From the cramped vault of curiosities collected over millennia by the Brownstone family of adventurers and thrill-seekers, an elderly descendent beckons readers from his armchair to hear the tale of the first adventurer, Arthur. Described as the unlikeliest of heroes, young Arthur, bespectacled and small of stature, spent his days exploring the woods and collecting weird objects. He lived in a small Icelandic village wedged between mountain and sea and reliant on a great fire to beat back the cold and dark. One day a wolf named Fenrir, son of the Viking god Loki, attacked the village and extinguished the fire. Brave Arthur sets out on an Odyssean journey to find Thor, god of sky and thunder, who alone has the power to reignite it - a request Thor grants on condition that Arthur help him capture Fenrir. Author-illustrator Joe Todd-Stanton’s retelling of The Binding of Fenrir animates Norse mythology in a style which recalls the adventuring tales of Franco-Belgian comics such as Tintin. His artwork, rich in colour and detail, rewards astute observers with historical references and mysterious clues buried amongst Viking detritus, library bookshelves and maps on endpapers.


A Mouse Called Julian

written & illustrated by Joe Todd-Stanton
(Flying Eye Books)

Like Arthur and the Golden Rope, Joe Todd Stanton’s picture book A Mouse Called Julian hooks readers with wonderfully detailed illustrations which beg to be lingered over.

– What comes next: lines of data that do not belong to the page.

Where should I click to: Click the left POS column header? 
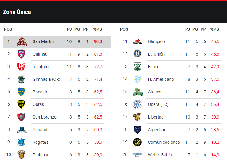(x=8, y=29)
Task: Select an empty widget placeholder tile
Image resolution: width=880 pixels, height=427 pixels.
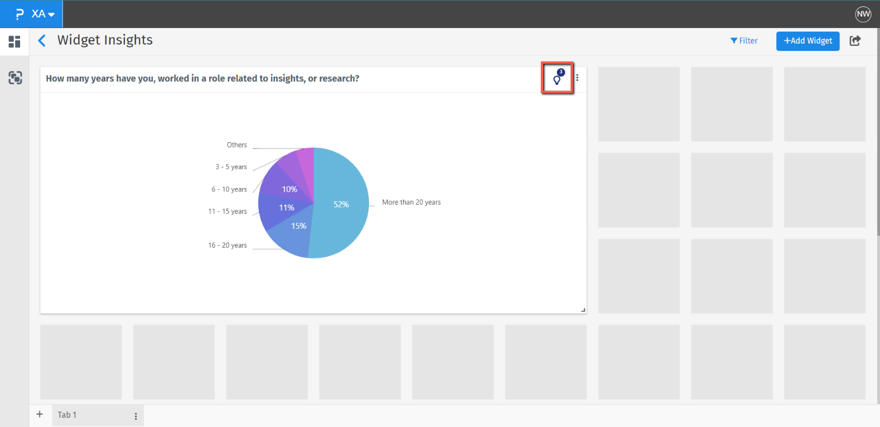Action: click(x=638, y=104)
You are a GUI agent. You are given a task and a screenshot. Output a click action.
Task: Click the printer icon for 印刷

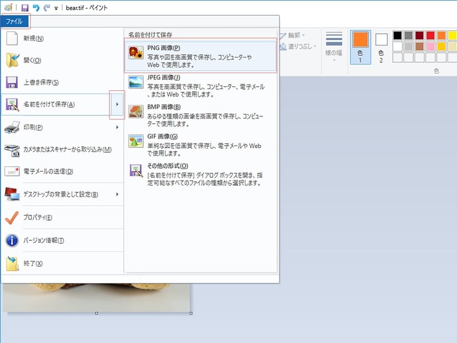coord(12,127)
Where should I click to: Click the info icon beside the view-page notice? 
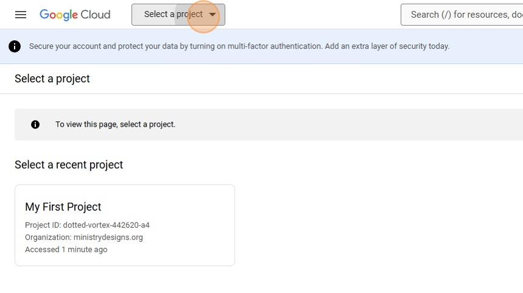pos(35,124)
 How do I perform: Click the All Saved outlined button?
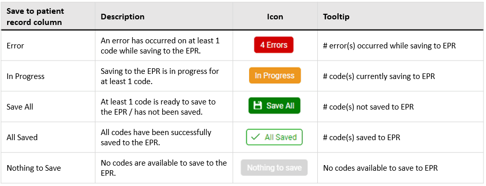pyautogui.click(x=275, y=137)
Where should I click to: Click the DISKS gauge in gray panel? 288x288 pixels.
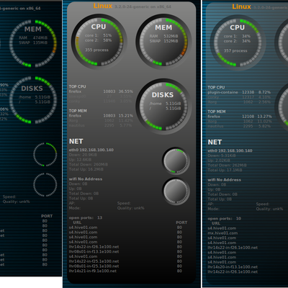pyautogui.click(x=163, y=106)
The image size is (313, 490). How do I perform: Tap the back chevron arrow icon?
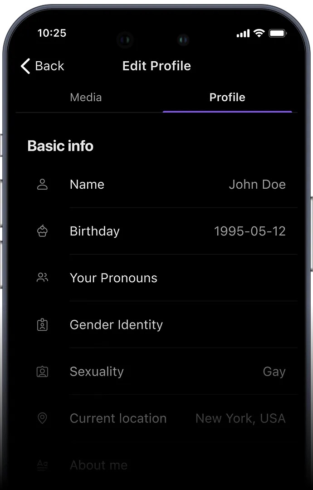(x=25, y=66)
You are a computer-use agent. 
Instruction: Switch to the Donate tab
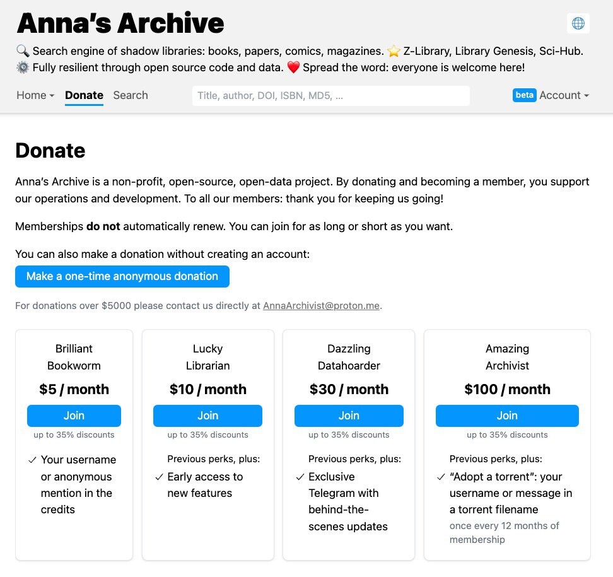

Written for younger readers, it tells the tale of Julian, a curmudgeonly mouse who lives on his own - just the way he likes it since all the animals above ground try to eat him and all those below only get in his way. A double-page spread depicts a vast, secret underground world of interconnected burrows populated by neighbourly rabbit, mole and badger families. Julian’s burrow sits alone in a corner, its only tunnel a means of avoidance rather than connection. One day social interaction is foisted upon Julian when a fox attacks his home and gets his big head stuck in Julian’s front window. When his efforts to dislodge the fox fail, Julian reluctantly shares his supper because he can’t bear the fox’s sad hungry eyes, and the pair end up talking long into the night. Julian’s kindness is eventually repaid in spades when the same fox saves him from a hungry barn owl, and thereafter, while the two still like to keep to themselves, occasionally Julian has a friend over for dinner.